*** Opening Data section ***

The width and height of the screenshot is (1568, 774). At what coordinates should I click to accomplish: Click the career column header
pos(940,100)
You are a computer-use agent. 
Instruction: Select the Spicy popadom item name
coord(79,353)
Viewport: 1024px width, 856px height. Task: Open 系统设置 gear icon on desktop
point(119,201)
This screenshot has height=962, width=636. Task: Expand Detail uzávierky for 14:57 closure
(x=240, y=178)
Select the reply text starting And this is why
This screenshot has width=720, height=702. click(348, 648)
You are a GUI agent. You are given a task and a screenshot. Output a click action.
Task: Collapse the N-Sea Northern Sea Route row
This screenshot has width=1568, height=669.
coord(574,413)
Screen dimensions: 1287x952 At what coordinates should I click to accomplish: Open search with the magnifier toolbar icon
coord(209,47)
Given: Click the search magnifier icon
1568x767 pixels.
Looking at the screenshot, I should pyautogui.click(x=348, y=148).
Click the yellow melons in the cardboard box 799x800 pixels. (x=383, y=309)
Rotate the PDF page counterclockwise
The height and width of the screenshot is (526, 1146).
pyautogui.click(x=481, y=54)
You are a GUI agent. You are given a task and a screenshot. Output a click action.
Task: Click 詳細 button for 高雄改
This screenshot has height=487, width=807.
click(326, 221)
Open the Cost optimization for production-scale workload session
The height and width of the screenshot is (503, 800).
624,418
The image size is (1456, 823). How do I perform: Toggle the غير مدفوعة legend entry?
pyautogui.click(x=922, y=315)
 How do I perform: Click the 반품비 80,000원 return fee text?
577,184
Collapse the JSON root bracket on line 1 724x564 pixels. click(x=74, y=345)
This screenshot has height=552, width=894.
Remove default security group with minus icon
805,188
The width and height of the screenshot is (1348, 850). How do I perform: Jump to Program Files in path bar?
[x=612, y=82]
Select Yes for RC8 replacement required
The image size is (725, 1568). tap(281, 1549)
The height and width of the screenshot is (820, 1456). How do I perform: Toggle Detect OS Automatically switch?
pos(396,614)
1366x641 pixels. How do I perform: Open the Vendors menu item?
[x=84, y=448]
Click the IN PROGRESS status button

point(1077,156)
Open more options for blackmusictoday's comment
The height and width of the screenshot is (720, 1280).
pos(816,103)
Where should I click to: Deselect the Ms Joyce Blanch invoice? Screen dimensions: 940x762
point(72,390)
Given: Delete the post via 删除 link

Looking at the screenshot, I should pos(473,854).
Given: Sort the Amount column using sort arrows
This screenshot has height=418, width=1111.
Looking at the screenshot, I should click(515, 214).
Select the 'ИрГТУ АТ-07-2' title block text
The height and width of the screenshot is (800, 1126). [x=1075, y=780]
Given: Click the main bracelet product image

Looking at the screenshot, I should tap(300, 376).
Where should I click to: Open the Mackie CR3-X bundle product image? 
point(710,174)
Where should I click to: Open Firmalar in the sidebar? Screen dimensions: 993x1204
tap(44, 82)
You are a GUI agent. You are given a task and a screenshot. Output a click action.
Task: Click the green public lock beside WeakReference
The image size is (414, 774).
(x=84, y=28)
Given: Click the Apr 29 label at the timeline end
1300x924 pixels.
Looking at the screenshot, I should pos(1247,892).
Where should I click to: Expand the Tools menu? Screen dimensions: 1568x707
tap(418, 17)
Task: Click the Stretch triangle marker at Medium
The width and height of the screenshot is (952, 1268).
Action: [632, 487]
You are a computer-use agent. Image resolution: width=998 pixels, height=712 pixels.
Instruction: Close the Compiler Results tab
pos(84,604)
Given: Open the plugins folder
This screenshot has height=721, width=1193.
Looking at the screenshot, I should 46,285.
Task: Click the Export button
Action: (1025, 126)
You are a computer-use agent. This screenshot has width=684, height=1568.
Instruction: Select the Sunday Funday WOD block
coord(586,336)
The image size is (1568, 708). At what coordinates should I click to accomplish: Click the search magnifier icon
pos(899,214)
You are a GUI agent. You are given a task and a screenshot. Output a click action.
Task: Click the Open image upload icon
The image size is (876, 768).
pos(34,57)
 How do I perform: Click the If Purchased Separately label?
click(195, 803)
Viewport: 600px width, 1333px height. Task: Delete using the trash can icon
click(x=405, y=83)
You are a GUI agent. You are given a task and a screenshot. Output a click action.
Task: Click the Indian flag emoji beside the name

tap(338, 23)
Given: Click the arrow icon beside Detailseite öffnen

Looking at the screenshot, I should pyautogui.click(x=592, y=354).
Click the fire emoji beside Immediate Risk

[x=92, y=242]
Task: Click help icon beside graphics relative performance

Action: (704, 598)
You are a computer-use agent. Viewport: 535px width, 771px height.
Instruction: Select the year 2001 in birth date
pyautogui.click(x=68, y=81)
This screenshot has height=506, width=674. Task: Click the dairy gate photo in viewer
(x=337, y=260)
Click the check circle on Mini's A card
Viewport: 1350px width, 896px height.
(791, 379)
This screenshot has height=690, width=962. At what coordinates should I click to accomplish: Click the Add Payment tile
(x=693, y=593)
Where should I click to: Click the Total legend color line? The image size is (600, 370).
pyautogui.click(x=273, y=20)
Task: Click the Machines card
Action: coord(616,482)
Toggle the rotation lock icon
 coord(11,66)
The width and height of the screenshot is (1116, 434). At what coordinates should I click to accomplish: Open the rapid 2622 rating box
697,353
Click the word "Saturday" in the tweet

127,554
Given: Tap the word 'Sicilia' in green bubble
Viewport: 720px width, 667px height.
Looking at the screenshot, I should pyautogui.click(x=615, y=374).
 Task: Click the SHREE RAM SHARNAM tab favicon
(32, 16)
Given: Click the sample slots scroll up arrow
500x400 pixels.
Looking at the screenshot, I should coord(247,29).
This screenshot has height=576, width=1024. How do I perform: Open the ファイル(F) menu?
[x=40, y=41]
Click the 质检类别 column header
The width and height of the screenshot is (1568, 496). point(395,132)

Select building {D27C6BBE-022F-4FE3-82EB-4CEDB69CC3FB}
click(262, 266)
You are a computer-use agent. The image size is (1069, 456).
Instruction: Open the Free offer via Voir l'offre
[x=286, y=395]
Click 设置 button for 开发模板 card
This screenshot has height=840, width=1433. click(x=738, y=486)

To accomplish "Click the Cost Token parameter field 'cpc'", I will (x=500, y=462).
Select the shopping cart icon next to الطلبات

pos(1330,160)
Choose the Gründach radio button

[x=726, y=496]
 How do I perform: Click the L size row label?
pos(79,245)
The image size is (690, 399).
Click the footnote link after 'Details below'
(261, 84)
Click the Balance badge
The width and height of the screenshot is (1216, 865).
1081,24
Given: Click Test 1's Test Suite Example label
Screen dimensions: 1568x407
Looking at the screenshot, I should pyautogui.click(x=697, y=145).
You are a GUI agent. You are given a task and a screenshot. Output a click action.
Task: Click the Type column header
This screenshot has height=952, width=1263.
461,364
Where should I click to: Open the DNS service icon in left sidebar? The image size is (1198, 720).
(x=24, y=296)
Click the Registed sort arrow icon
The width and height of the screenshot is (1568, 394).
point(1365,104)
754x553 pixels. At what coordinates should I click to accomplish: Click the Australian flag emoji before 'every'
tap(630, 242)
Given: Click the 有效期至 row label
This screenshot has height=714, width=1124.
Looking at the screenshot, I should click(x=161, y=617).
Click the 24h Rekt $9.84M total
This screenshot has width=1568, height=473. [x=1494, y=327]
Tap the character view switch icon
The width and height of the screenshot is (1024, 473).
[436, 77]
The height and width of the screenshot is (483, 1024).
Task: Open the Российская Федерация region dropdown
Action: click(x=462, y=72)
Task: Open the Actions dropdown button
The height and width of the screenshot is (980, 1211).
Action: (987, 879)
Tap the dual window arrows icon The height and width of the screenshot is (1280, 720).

*** Closing Data section ***

Your instructions: Each line of the data above is to be set down exactly.

Output of the exercise:
The width and height of the screenshot is (1568, 774). At what coordinates should I click to accomplish: Click the career column header
pos(940,100)
You are a computer-use agent. 
Instruction: Select the Spicy popadom item name
coord(79,353)
Viewport: 1024px width, 856px height. Task: Open 系统设置 gear icon on desktop
point(119,201)
This screenshot has height=962, width=636. Task: Expand Detail uzávierky for 14:57 closure
(x=240, y=178)
Select the reply text starting And this is why
This screenshot has width=720, height=702. click(348, 648)
You are a GUI agent. You are given a task and a screenshot. Output a click action.
Task: Collapse the N-Sea Northern Sea Route row
This screenshot has width=1568, height=669.
coord(574,413)
Screen dimensions: 1287x952 At what coordinates should I click to accomplish: Open search with the magnifier toolbar icon
coord(209,47)
Given: Click the search magnifier icon
1568x767 pixels.
Looking at the screenshot, I should pyautogui.click(x=348, y=148).
Click the yellow melons in the cardboard box 799x800 pixels. (x=383, y=309)
Rotate the PDF page counterclockwise
The height and width of the screenshot is (526, 1146).
pyautogui.click(x=481, y=54)
You are a GUI agent. You are given a task and a screenshot. Output a click action.
Task: Click 詳細 button for 高雄改
This screenshot has height=487, width=807.
click(326, 221)
Open the Cost optimization for production-scale workload session
The height and width of the screenshot is (503, 800).
624,418
The image size is (1456, 823). How do I perform: Toggle the غير مدفوعة legend entry?
pyautogui.click(x=922, y=315)
 How do I perform: Click the 반품비 80,000원 return fee text?
577,184
Collapse the JSON root bracket on line 1 724x564 pixels. click(x=74, y=345)
This screenshot has height=552, width=894.
Remove default security group with minus icon
805,188
The width and height of the screenshot is (1348, 850). How do I perform: Jump to Program Files in path bar?
[x=612, y=82]
Select Yes for RC8 replacement required
The image size is (725, 1568). tap(281, 1549)
The height and width of the screenshot is (820, 1456). How do I perform: Toggle Detect OS Automatically switch?
pos(396,614)
1366x641 pixels. How do I perform: Open the Vendors menu item?
[x=84, y=448]
Click the IN PROGRESS status button

point(1077,156)
Open more options for blackmusictoday's comment
The height and width of the screenshot is (720, 1280).
pos(816,103)
Where should I click to: Deselect the Ms Joyce Blanch invoice? Screen dimensions: 940x762
point(72,390)
Given: Delete the post via 删除 link

Looking at the screenshot, I should pos(473,854).
Given: Sort the Amount column using sort arrows
This screenshot has height=418, width=1111.
Looking at the screenshot, I should click(515, 214).
Select the 'ИрГТУ АТ-07-2' title block text
The height and width of the screenshot is (800, 1126). [x=1075, y=780]
Given: Click the main bracelet product image

Looking at the screenshot, I should tap(300, 376).
Where should I click to: Open the Mackie CR3-X bundle product image? 
point(710,174)
Where should I click to: Open Firmalar in the sidebar? Screen dimensions: 993x1204
tap(44, 82)
You are a GUI agent. You are given a task and a screenshot. Output a click action.
Task: Click the green public lock beside WeakReference
The image size is (414, 774).
(x=84, y=28)
Given: Click the Apr 29 label at the timeline end
1300x924 pixels.
Looking at the screenshot, I should pos(1247,892).
Where should I click to: Expand the Tools menu? Screen dimensions: 1568x707
tap(418, 17)
Task: Click the Stretch triangle marker at Medium
The width and height of the screenshot is (952, 1268).
Action: [632, 487]
You are a computer-use agent. Image resolution: width=998 pixels, height=712 pixels.
Instruction: Close the Compiler Results tab
pos(84,604)
Given: Open the plugins folder
This screenshot has height=721, width=1193.
Looking at the screenshot, I should 46,285.
Task: Click the Export button
Action: (1025, 126)
You are a computer-use agent. This screenshot has width=684, height=1568.
Instruction: Select the Sunday Funday WOD block
coord(586,336)
The image size is (1568, 708). At what coordinates should I click to accomplish: Click the search magnifier icon
pos(899,214)
You are a GUI agent. You are given a task and a screenshot. Output a click action.
Task: Click the Open image upload icon
The image size is (876, 768).
pos(34,57)
 How do I perform: Click the If Purchased Separately label?
click(195, 803)
Viewport: 600px width, 1333px height. Task: Delete using the trash can icon
click(x=405, y=83)
You are a GUI agent. You are given a task and a screenshot. Output a click action.
Task: Click the Indian flag emoji beside the name

tap(338, 23)
Given: Click the arrow icon beside Detailseite öffnen

Looking at the screenshot, I should pyautogui.click(x=592, y=354).
Click the fire emoji beside Immediate Risk

[x=92, y=242]
Task: Click help icon beside graphics relative performance

Action: (704, 598)
You are a computer-use agent. Viewport: 535px width, 771px height.
Instruction: Select the year 2001 in birth date
pyautogui.click(x=68, y=81)
This screenshot has height=506, width=674. Task: Click the dairy gate photo in viewer
(x=337, y=260)
Click the check circle on Mini's A card
Viewport: 1350px width, 896px height.
(791, 379)
This screenshot has height=690, width=962. At what coordinates should I click to accomplish: Click the Add Payment tile
(x=693, y=593)
Where should I click to: Click the Total legend color line? The image size is (600, 370).
pyautogui.click(x=273, y=20)
Task: Click the Machines card
Action: coord(616,482)
Toggle the rotation lock icon
 coord(11,66)
The width and height of the screenshot is (1116, 434). At what coordinates should I click to accomplish: Open the rapid 2622 rating box
697,353
Click the word "Saturday" in the tweet

127,554
Given: Tap the word 'Sicilia' in green bubble
Viewport: 720px width, 667px height.
Looking at the screenshot, I should pyautogui.click(x=615, y=374).
 Task: Click the SHREE RAM SHARNAM tab favicon
(32, 16)
Given: Click the sample slots scroll up arrow
500x400 pixels.
Looking at the screenshot, I should coord(247,29).
This screenshot has height=576, width=1024. How do I perform: Open the ファイル(F) menu?
[x=40, y=41]
Click the 质检类别 column header
The width and height of the screenshot is (1568, 496). point(395,132)

Select building {D27C6BBE-022F-4FE3-82EB-4CEDB69CC3FB}
click(262, 266)
You are a computer-use agent. The image size is (1069, 456).
Instruction: Open the Free offer via Voir l'offre
[x=286, y=395]
Click 设置 button for 开发模板 card
This screenshot has height=840, width=1433. click(x=738, y=486)

To accomplish "Click the Cost Token parameter field 'cpc'", I will (x=500, y=462).
Select the shopping cart icon next to الطلبات

pos(1330,160)
Choose the Gründach radio button

[x=726, y=496]
 How do I perform: Click the L size row label?
pos(79,245)
The image size is (690, 399).
Click the footnote link after 'Details below'
(261, 84)
Click the Balance badge
The width and height of the screenshot is (1216, 865).
1081,24
Given: Click Test 1's Test Suite Example label
Screen dimensions: 1568x407
Looking at the screenshot, I should pyautogui.click(x=697, y=145).
You are a GUI agent. You are given a task and a screenshot. Output a click action.
Task: Click the Type column header
This screenshot has height=952, width=1263.
461,364
Where should I click to: Open the DNS service icon in left sidebar? The image size is (1198, 720).
(x=24, y=296)
Click the Registed sort arrow icon
The width and height of the screenshot is (1568, 394).
point(1365,104)
754x553 pixels. At what coordinates should I click to accomplish: Click the Australian flag emoji before 'every'
tap(630, 242)
Given: Click the 有效期至 row label
This screenshot has height=714, width=1124.
Looking at the screenshot, I should click(x=161, y=617).
Click the 24h Rekt $9.84M total
This screenshot has width=1568, height=473. [x=1494, y=327]
Tap the character view switch icon
The width and height of the screenshot is (1024, 473).
[436, 77]
The height and width of the screenshot is (483, 1024).
Task: Open the Российская Федерация region dropdown
Action: click(x=462, y=72)
Task: Open the Actions dropdown button
The height and width of the screenshot is (980, 1211).
Action: (987, 879)
Tap the dual window arrows icon The height and width of the screenshot is (1280, 720).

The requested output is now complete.